Akademik Veri Yönetim Sistemi
LIFE-BASEL, cilt.15, sa.12, 2025 (SCI-Expanded, Scopus)
Background and Objectives: ADAM17, a sheddase that regulates cytokine and receptor ectodomains, amplifies inflammatory signaling. Acute liver injury (ALI) is driven by dysregulated inflammation, accompanied by both oxidative and endoplasmic reticulum (ER) stress responses. We investigated whether pharmacological inhibition of ADAM17 with GW280264X mitigates lipopolysaccharide (LPS)-induced acute liver injury by targeting these pathways. Methods: Male C57BL/6J mice received intraperitoneal LPS (10 mg/kg). GW280264X (500 mu g/kg, i.p.) was administered at one and three hours post-LPS treatment. At the fifth hour, serum and liver samples were collected to determine serum ALT/AST levels and to perform hematoxylin and eosin (H&E) staining. Inflammatory (TNF-alpha), oxidative (MDA, 4-HNE, Fe2+, GSH; NRF2/KEAP1), endoplasmic reticulum (ER) stress (GRP78, ATF6, CHOP), and ferroptosis-related (GPX4, SLC7A11) markers, along with ADAM17 protein levels, were analyzed using ELISA, colorimetric assays, and Western blotting. Results: LPS triggered hepatic injury. This was accompanied by marked elevations in TNF-alpha, oxidative indices (MDA, 4-HNE, Fe2+) and ER stress proteins (GRP78, ATF6, CHOP), together with depletion of hepatic GSH. GW280264X significantly reduced AST levels, attenuated inflammatory, oxidative, and ER stress responses, and improved hepatic histopathology. GPX4 and SLC7A11 tended to increase following treatment, but the changes did not reach statistical significance and should be interpreted cautiously due to the limited sample size (n = 5).

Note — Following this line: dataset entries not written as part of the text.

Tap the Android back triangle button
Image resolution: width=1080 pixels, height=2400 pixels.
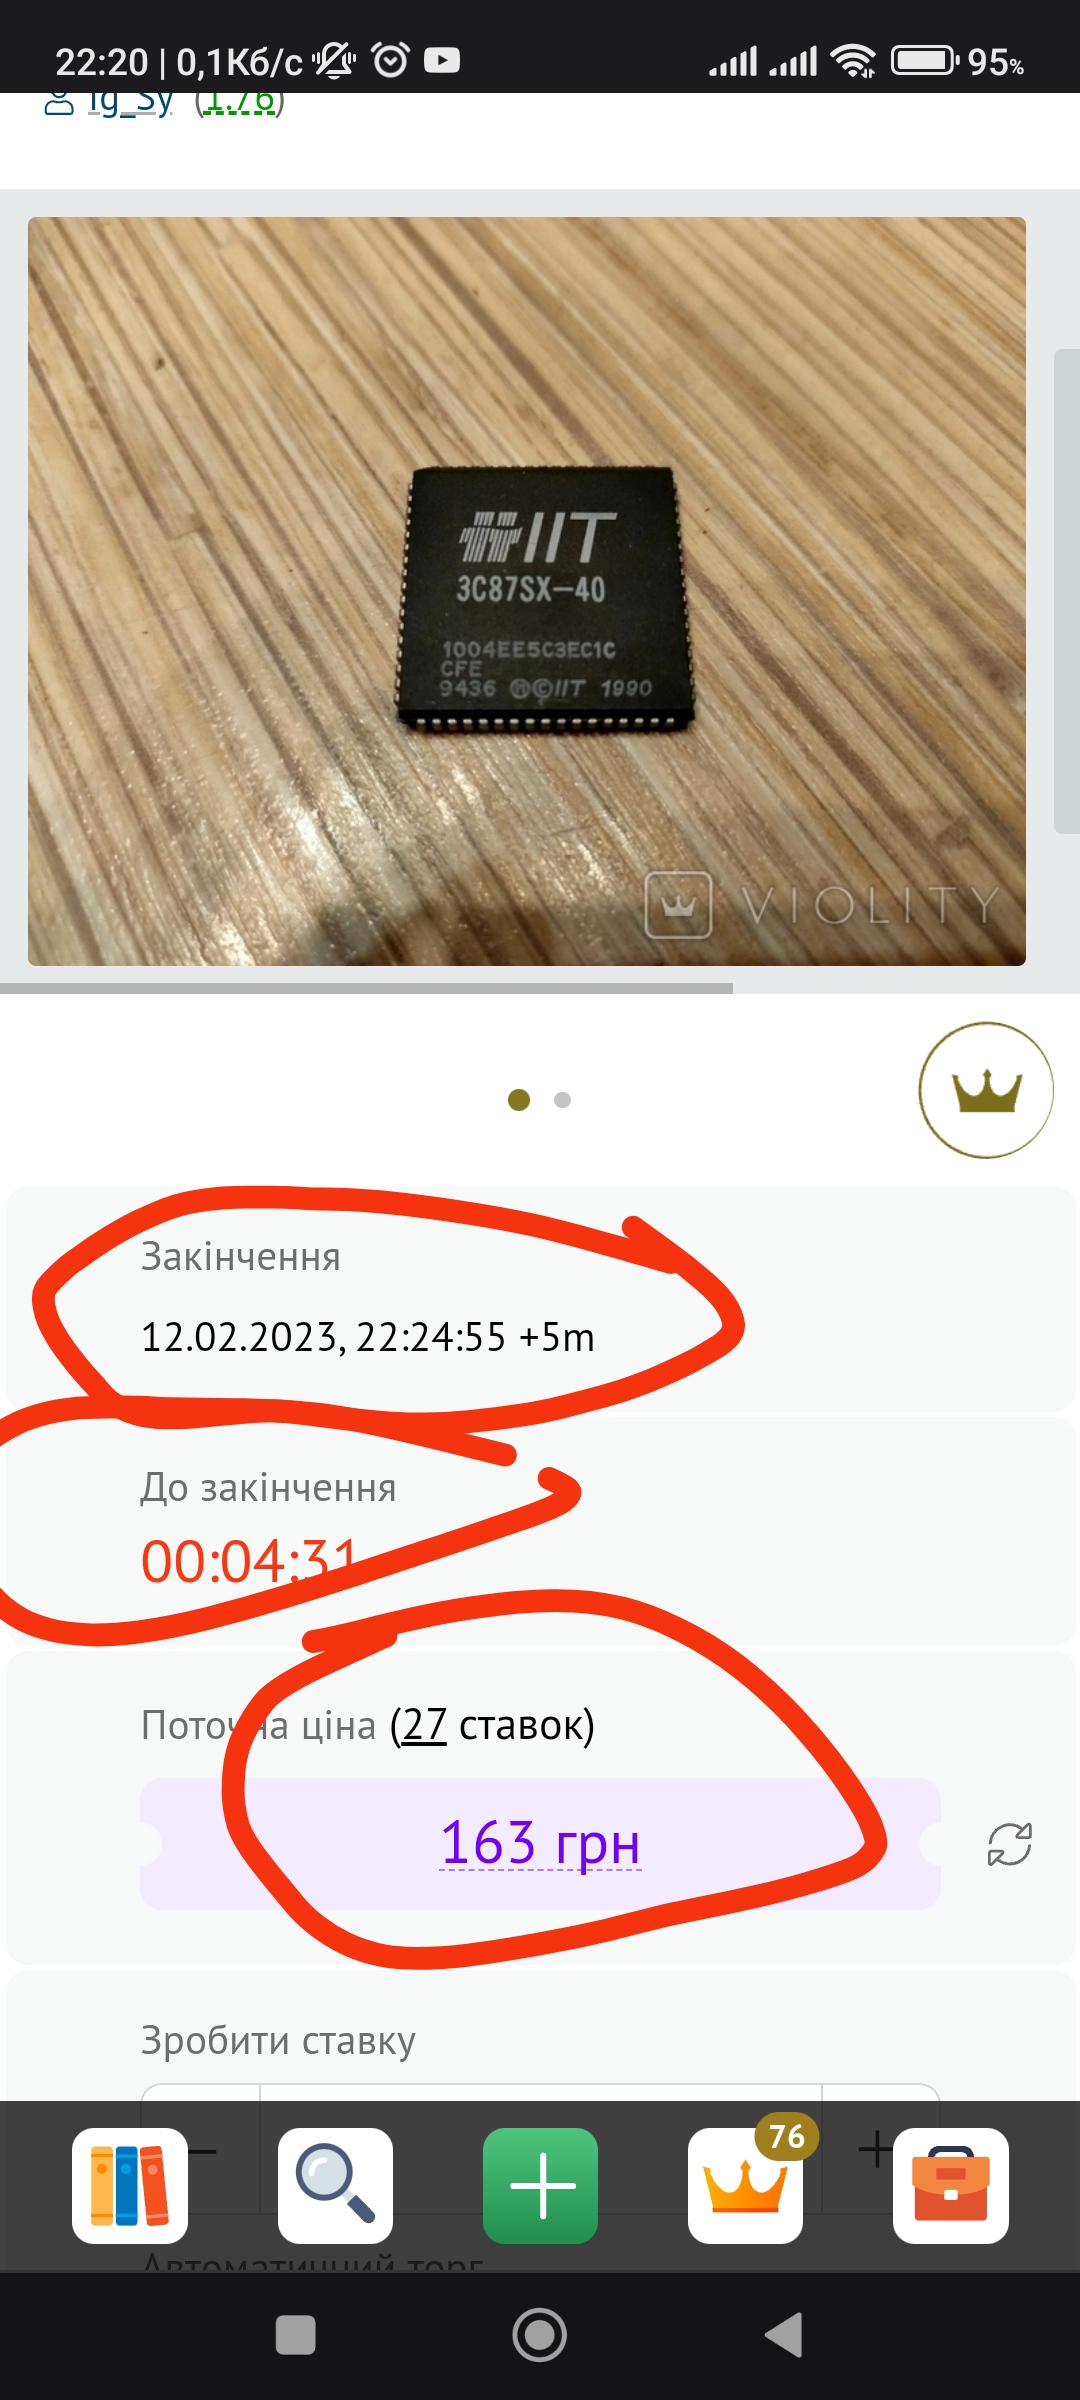784,2335
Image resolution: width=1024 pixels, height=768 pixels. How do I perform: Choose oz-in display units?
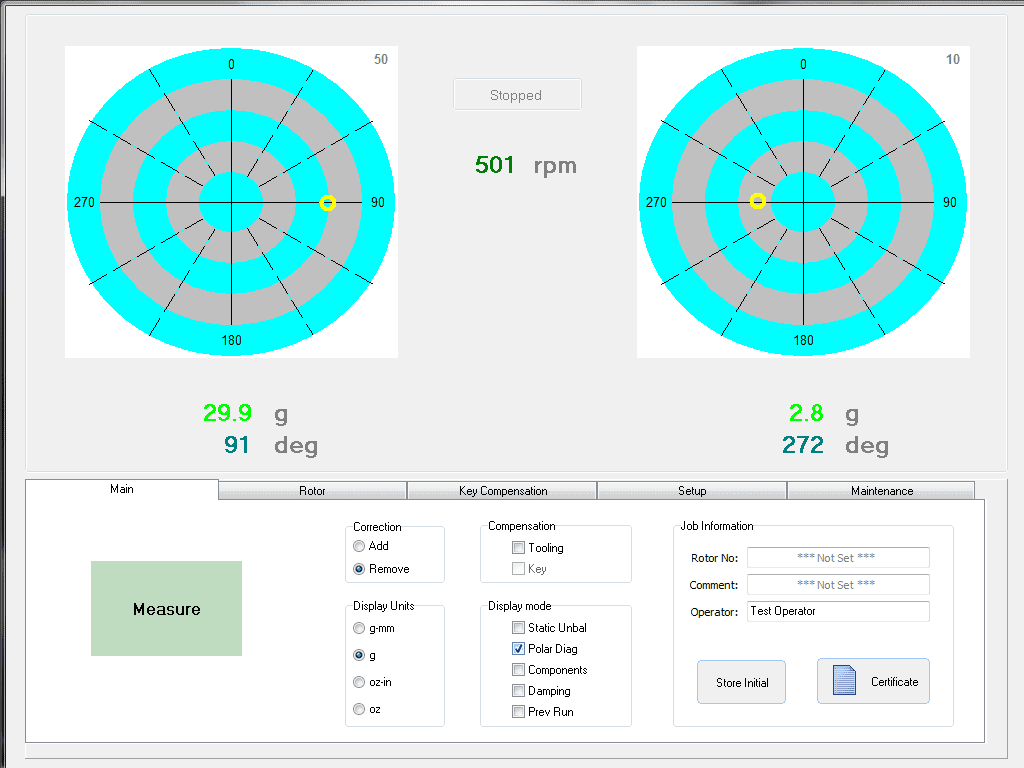point(359,682)
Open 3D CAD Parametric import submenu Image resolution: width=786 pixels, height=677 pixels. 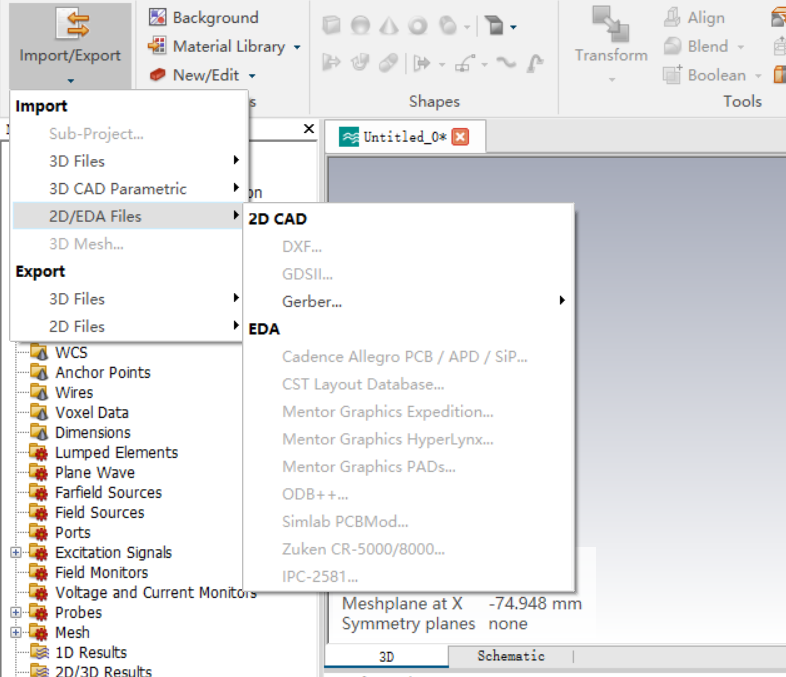118,188
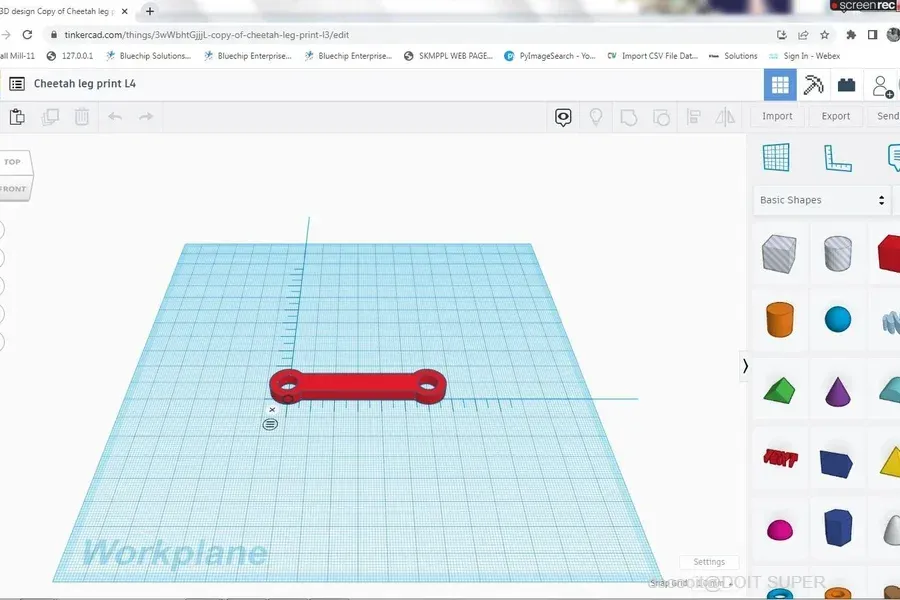Open the design list menu icon
900x600 pixels.
click(17, 84)
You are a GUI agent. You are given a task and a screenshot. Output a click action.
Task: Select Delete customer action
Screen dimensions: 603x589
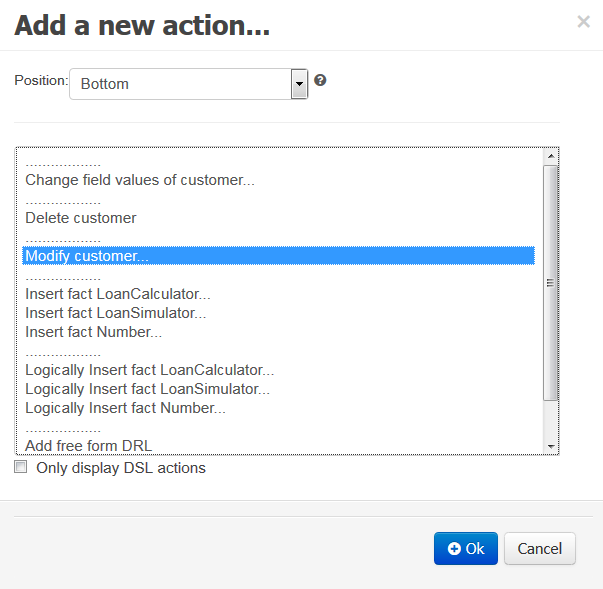click(81, 218)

Similarly, ADAM17 protein levels tended to decrease, although the change was not statistically significant. Conclusions: Pharmacological inhibition of ADAM17 with GW280264X may confer early hepatoprotection in LPS-induced ALI by attenuating inflammatory, oxidative and ER stress pathways. ADAM17 inhibition yielded partial and statistically non-significant protective effects at this early stage; therefore, these findings should be considered exploratory. Future studies with larger sample sizes and longer observation periods are warranted to confirm the durability and mechanistic basis of this response.